Preciso de um bem não essencial e fico na dúvida se posso colocá-lo no carrinho ou não. Já me tinha perguntado como fariam os hipermercados para submeter ao exílio, desta vez, esses proscritos. Dúvida escusada. Tão inútil como a intenção em si. Não há necessidade de esconder, de controlar. Não há vigilância e não há multas, confia-se na bondade responsável de todos nós. 

É um produto de marca branca, de marca própria. O meu bem não essencial. Ignoro a ameaça de culpa e agarro uma unidade da coisa, é o que me diz a aplicação do telemóvel.
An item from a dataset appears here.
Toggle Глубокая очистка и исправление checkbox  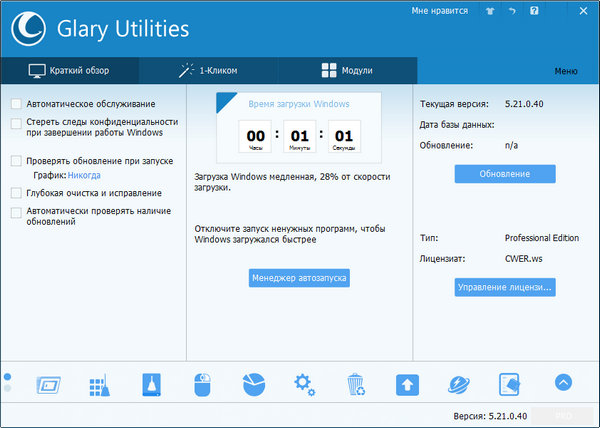click(x=16, y=192)
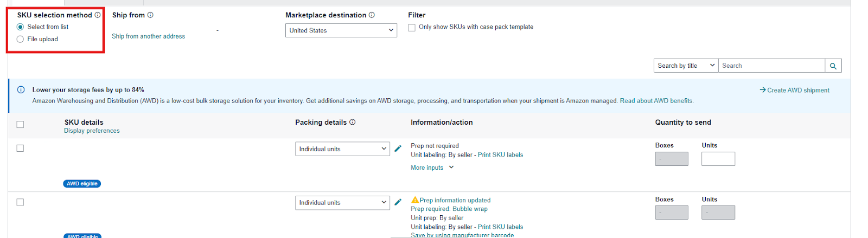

Fui uma cumpridora escrupulosa de todas as regras do primeiro confinamento. Passei mais de três meses sem tomar um café fora de casa. Saía exclusivamente para fazer compras; para os tais bens essenciais e nada mais que essenciais. Não havia, sequer, lugar a passeios higiénicos, a não ser até à varanda de casa, não sei se conta para as estatísticas. Via, como ainda vejo, o mar da minha janela, consciente do meu lugar de privilégio, bem maior do que a vista da linha do horizonte, mesmo ali ao fundo, onde o céu e o mar estancam num alinhamento infinito mais que perfeito. A não ser que haja muitas nuvens. Então, não há um e outro, são um só, desarranjados, num emaranhado de folhos. Repousei, na altura, repouso agora, muitas vezes, os olhos nos pores-de-sol que ali assomam e, por momentos, finjo que nada se alvoroçou. Apenas as cores parecem mais arrojadas, mais vivas e travessas. Ou então, o confinamento, o primeiro, fez-me, afinal, mais atenta à luz que embala a matéria subatómica, atirando-a de degrau em degrau, uma mescla de quanta energéticos e espectros únicos que se engalfinham em tons de violeta, laranja-chama e vermelho-sangue, até a linha do horizonte engolir o astro em estilhaços mudos de negro cinza, em remoinhos bailados, e o silêncio encher a noite.

 

Mas, cumpri tudo, dizia. Cumpri, até, a penitência de Natal, ignorando a saída precária concedida pelo Governo, com a bênção de todos, que eu me tenha dado conta. De todos os que se poderiam ter oposto, se fosse caso disso (e era), com o mesmo escândalo com que nos entretêm agora. Sei que consto da lista dos parvos. O Natal não teve nada a ver com isto, não é?, dos números, da curva e dos erres-não-sei-quê de que todos, de repente, se descobriram, mais do que esclarecidos, conhecedores abalizados

Pela primeira vez desde que tenho memória, passei o Natal longe dos meus pais. O meu filho queixava-se do desgosto de um Natal sem avós e o meu sobrinho acrescentava-lhe o desalento de um Natal sem Natal. Já não sei há quanto tempo não vejo os meus pais. Não quero contabilizá-lo, de momento. Não sei bem o que fazer com isso e preciso de manter a tranquilidade que ainda me sobra.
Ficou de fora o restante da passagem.